— Ты думаешь, что и петербургский ревизор его не спасет? — спросила дрогнувшим голосом девушка.
— Эх, кабы нам уговорить их бежать отсюда! Да подальше, в чужие края. Вот тогда, действительно, им нечего было бы опасаться, — сказал старик, не отвечая на предложенный вопрос и в смущении отворачиваясь от пытливого взгляда, устремленного на него.
— Бежать! Да разве это возможно?
— Все возможно, моя сударыня.
— Так возьми же у меня денег! Сколько тебе? Мы можем дать, у нас много, — вскричала Магдалина.

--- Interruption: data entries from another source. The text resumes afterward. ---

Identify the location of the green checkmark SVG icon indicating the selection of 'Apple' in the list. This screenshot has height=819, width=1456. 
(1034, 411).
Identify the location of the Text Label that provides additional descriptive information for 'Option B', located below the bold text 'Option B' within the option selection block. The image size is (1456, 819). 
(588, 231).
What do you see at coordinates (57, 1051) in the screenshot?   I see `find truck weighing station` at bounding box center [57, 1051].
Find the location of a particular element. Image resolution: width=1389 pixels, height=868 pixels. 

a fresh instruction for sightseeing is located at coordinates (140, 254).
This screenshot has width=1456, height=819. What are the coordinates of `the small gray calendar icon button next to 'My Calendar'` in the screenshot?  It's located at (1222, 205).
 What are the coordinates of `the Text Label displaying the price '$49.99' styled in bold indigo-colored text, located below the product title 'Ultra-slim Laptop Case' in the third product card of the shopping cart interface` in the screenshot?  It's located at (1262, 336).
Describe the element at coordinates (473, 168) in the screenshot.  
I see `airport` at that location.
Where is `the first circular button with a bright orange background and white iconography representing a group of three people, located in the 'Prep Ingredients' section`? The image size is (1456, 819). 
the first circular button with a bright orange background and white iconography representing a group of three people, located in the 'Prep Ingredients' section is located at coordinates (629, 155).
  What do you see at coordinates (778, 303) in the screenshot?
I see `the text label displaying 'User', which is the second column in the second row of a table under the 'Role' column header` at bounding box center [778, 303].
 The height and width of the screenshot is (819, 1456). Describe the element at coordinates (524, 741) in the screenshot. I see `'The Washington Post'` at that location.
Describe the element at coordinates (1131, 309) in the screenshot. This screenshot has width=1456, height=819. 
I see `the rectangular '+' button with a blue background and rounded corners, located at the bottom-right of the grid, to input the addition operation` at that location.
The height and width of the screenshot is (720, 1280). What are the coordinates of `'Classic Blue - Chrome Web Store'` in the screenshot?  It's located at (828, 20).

— Дайте досказать, сударыня. Тут зацепка не в одних деньгах…
— А в чем же?
— Да в самом Федоре Николаевиче, если уж хотите знать, вот в ком. С опасностью жизни, можно сказать, я к нему проник намедни, на коленях умолял их дозволить нам их спасти, — не желают. «Я, — говорит, — пускать тебя к себе не велю, если ты меня этим будешь искушать». Все на том стоят, что за грех против покойного князя Господь их карает, ничем их с этой мысли не сбить.
— Мне надо его видеть, — объявила Магдалина.
— Напрасно только измучаетесь, не послушают они и вас. (Нашло на них вроде как помешательство, — хотел он сказать, но, спохватившись, смолк, не выговорив страшного слова.)
— Так что же, по-твоему, надо делать?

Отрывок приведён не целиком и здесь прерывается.